Cast aside your memories of the “chicken tezza” you had circa 1990s when the supermarket foray into “international” foods was just beginning because Teriyaki, when done well (aka made by you) by marinating, and re-coating in several glorious thick lashings, then served with the appropriate range of tastes and textures is like a ballet being performed inside your mouth.  A perfectly constructed Donburi (rice with food on top of it) like this one ensures every bite is rich, light, soft, crispy, deep, shallow, high, low, spicy, bland, sweet and sour. Served with the sanctimonious glow that comes with knowing you made it all yourself. Just the way it should be.
Serves 2
2 salmon fillets
Teriyaki sauce
1 cup soy sauce
1 cup mirin
½ cup rice malt syrup
½ cup brown sugar
pinch ground ginger
¾ cup wild rice
1 egg
2 tablespoons milk
grapeseed oil for frying
½ avocado, sliced thinly
1 large carrot, peeled, shredded
¼ small bunch coriander leaves, roughly chopped
¼ small bunch mint leaves, roughly chopped
Toasted black sesame seeds to serve
Finely sliced nori to serve
To make the teriyaki sauce, add all ingredients to a saucepan and place over low heat. Cook, stirring often, until the sauce has thickened. You want it to be a smooth glaze consistency but not so thick that it coats the delicate fish too heavily. Allow to cool then pour about 1 cup into a bowl, reserving left over teriyaki for another use. Add the salmon to the bowl and turn to coat. Cover and place in the fridge to marinate for 30 minutes.
Preheat the oven to 180C.
Place a saucepan of water over medium-high heat and bring to the boil. Add the wild rice and cook for 30 minutes or until rice is just cracked, then drain.

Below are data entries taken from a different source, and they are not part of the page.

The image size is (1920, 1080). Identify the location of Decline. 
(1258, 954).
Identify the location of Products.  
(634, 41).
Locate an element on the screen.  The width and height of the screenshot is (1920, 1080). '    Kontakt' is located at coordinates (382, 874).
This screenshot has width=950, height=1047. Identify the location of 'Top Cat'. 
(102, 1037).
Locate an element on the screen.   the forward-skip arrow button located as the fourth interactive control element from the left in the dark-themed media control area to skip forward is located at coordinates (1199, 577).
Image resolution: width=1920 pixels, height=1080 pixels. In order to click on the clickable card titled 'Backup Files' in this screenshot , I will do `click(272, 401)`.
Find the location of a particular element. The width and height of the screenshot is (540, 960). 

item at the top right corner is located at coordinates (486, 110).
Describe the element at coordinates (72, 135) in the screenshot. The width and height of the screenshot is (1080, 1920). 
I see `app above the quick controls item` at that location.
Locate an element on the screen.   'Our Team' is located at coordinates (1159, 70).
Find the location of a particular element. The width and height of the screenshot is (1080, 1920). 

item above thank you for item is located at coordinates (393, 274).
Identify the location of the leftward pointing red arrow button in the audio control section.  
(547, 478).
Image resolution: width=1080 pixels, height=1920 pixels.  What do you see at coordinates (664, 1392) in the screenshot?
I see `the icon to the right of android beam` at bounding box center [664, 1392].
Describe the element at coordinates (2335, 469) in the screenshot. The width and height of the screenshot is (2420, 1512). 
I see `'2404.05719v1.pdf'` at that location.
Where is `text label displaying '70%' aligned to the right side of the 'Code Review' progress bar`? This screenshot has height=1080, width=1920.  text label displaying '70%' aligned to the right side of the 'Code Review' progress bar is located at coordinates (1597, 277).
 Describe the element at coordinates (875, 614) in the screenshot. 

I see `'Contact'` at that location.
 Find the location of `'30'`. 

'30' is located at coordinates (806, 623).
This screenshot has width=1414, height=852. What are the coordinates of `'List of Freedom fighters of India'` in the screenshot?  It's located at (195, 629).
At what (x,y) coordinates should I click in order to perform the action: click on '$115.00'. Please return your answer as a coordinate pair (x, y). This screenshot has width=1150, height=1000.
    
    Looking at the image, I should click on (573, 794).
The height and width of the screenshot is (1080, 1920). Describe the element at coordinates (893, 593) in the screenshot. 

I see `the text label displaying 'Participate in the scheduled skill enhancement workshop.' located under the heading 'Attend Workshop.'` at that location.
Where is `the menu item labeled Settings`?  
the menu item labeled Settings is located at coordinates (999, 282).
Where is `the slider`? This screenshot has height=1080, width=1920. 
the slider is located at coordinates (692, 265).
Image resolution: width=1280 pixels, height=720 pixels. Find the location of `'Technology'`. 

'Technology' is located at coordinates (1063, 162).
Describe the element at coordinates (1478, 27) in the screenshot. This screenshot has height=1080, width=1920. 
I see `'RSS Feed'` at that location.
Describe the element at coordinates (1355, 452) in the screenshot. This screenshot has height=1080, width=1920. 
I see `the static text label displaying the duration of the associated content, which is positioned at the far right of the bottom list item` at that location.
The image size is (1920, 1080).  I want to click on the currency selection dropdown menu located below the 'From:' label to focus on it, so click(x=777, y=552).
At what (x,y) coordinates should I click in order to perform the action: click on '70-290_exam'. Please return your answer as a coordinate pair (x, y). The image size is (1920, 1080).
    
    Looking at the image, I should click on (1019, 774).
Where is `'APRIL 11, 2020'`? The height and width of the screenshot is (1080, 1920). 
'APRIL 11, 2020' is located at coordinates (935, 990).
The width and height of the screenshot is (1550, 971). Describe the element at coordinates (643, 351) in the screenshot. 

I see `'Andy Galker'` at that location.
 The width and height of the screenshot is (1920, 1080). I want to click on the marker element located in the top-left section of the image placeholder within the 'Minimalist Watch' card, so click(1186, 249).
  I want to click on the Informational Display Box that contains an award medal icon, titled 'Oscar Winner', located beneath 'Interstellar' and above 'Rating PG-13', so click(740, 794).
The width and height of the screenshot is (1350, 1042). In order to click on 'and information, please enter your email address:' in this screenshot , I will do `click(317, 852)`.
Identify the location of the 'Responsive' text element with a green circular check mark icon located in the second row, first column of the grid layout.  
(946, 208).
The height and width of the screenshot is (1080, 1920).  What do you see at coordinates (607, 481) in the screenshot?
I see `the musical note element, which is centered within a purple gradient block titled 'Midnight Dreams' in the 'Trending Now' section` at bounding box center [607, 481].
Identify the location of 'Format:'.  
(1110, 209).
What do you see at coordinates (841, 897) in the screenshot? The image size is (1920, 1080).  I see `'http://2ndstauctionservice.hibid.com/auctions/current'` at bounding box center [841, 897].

Remove the salmon from the fridge, reserving the marinade.
Line a baking tray with baking paper. Add the salmon and spoon over a few tablespoons of teriyaki sauce. Place in the oven and cook for 3-8 minutes or until cooked to your liking, basting the fish as it cooks. Depending on the thickness of your fillets and how “well done” you like your fish, the cooking time will vary quite significantly. As with any fish, watch it closely as it cooks.
Whisk the egg and milk in a small bowl. Place a small frying pan over medium heat and pour in the egg, swirl gently to coat the base and cook for 1-2 minutes until the omelette has cooked through. Remove and cut in half.
Toss the carrot and herbs to combine.
Add the rice to your serving bowls. Top with a salmon fillet and spoon over any residual sauce from cooking. Add a piece of omelette, sliced avocado, and carrot salad. Sprinkle with sesame seeds and nori. Serve warm.